Warning: Some viewers might find the video below disturbing and graphic. In a move that some are calling a misguided publicity stunt, the environmental activist group 10:10 Climate Change Campaign produced and released a gory and disturbing short film, similar to Plane Stupid's "Polar Bear" video (warning: also gory), to promote the climate change action day scheduled for October 10, 2010 (or 10/10/10). In the video above, people who don't pledge themselves to 10:10's cause (including school children and Gillian Anderson) are exploded into red, chunky goo with the press of a button. It was released last week and has resulted in a media backlash, including Sony's retraction of support of the cause. It even inspired a cartoon. Not only does the video offend and disgust, but the New York Times's Dot Earth Blog summarized another main problem with the video--the dark shadow the negative publicity has spread over the entirety of the climate change debate:
If the goal had been to convince people that environmental campaigners have lost their minds and to provide red meat (literally) to shock radio hosts and
pundits fighting curbs
on greenhouse gases, it worked like a charm. Of course the goal might have been buzz more than efficacy. Too often these days, that’s the online norm. They succeeded on that front. I, among many others, am forced to write about it. Congratulations.

Written request:
How would you render this sentence from the article above on the 10:10 climate campaign video in Spanish: "It was released last week and has resulted in a media backlash, including Sony's retraction of support of the cause."

Supplied information:
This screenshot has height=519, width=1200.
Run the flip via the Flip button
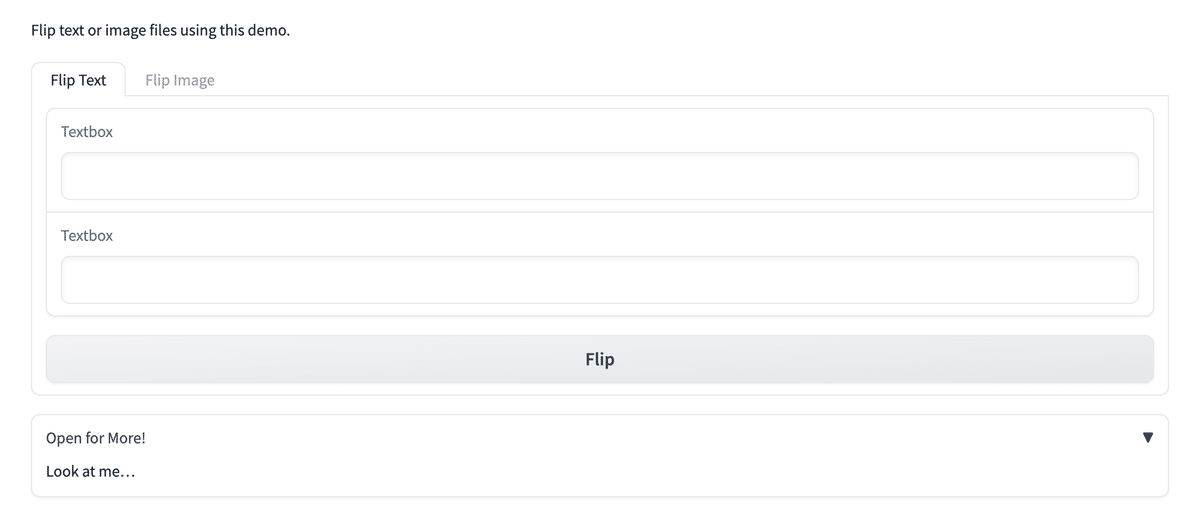pyautogui.click(x=599, y=359)
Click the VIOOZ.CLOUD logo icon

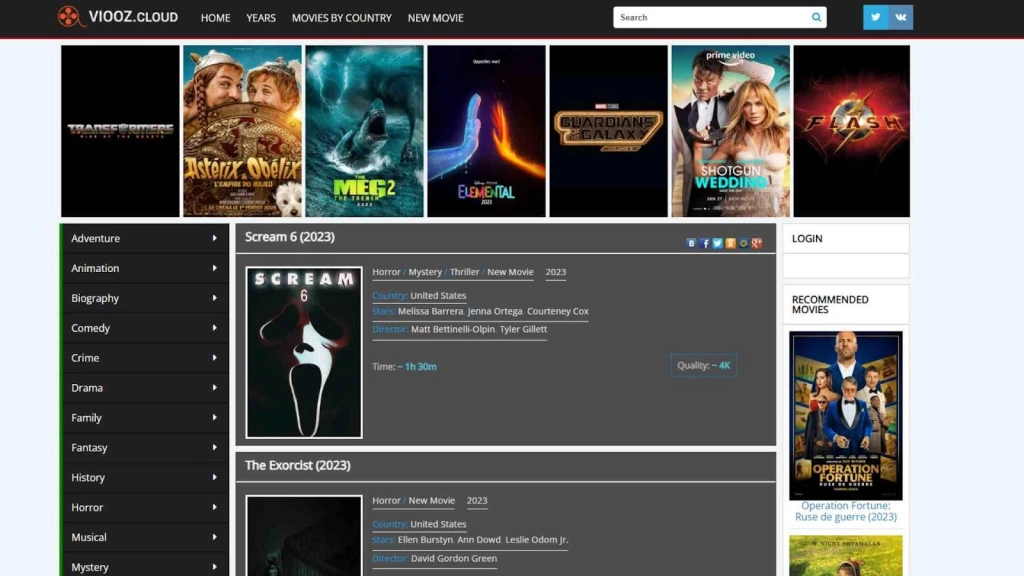tap(67, 17)
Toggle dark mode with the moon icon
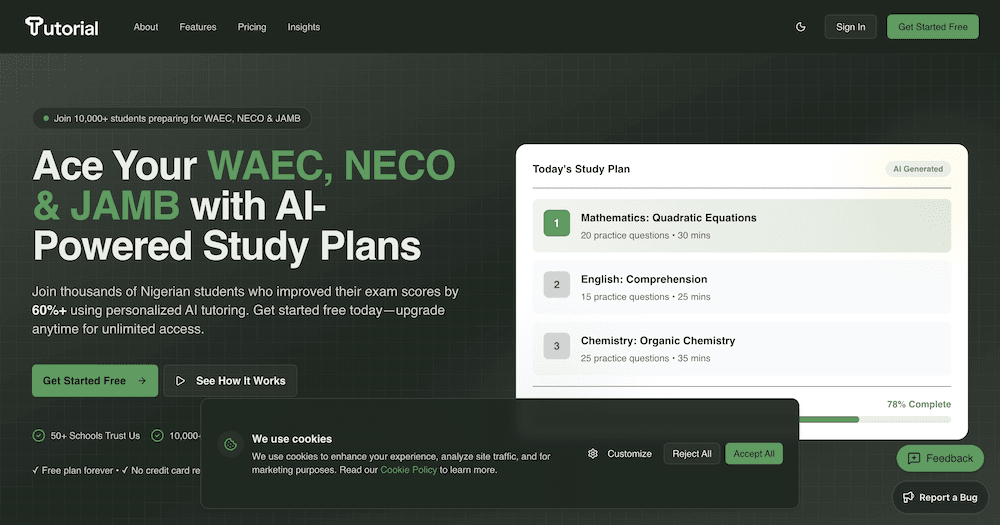The width and height of the screenshot is (1000, 525). (x=800, y=27)
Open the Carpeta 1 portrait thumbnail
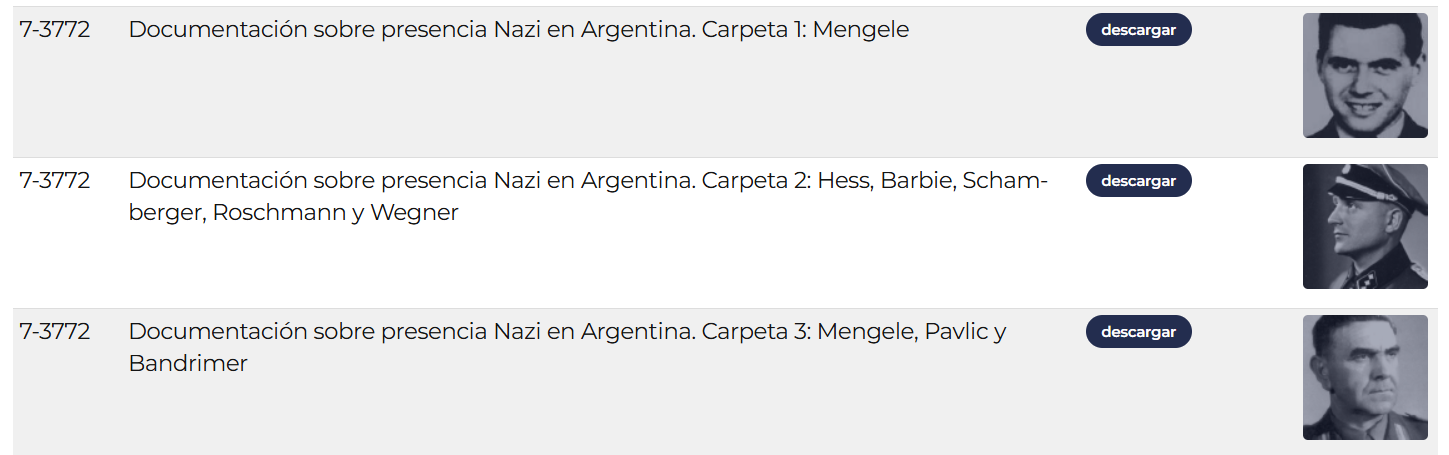 tap(1365, 76)
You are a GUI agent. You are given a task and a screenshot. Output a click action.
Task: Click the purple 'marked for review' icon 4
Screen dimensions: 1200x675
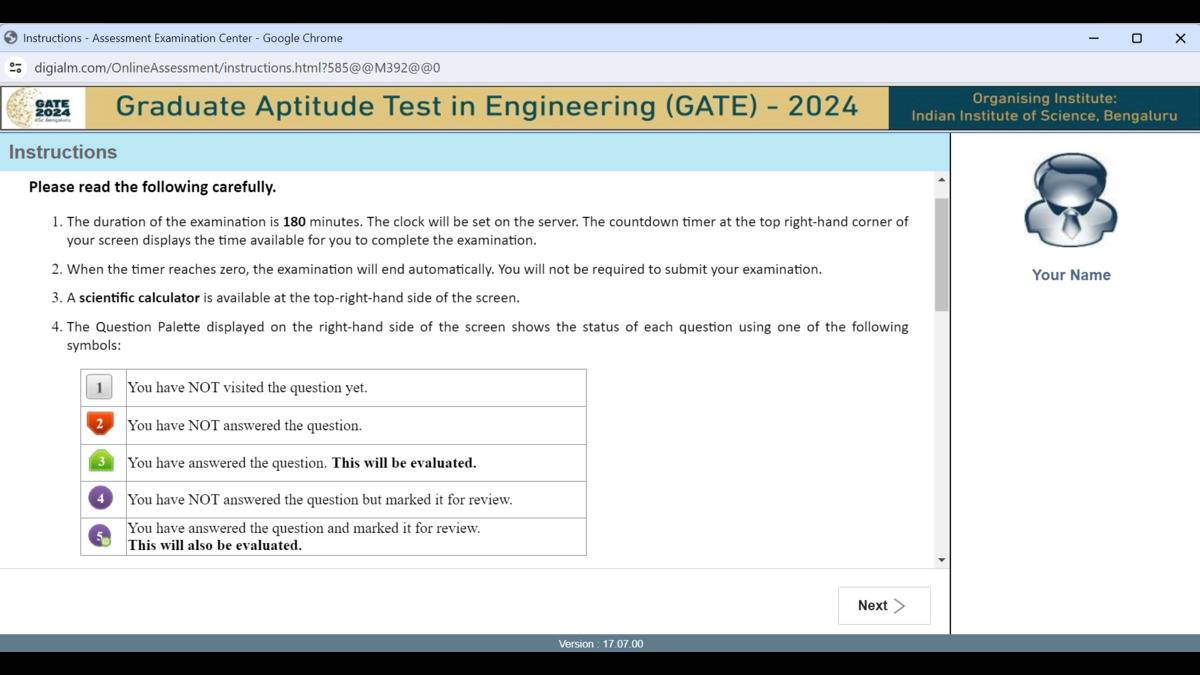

Answer below:
Se publicó la semana pasada y ha provocado una reacción negativa en los medios, incluida la retirada del apoyo de Sony a la causa.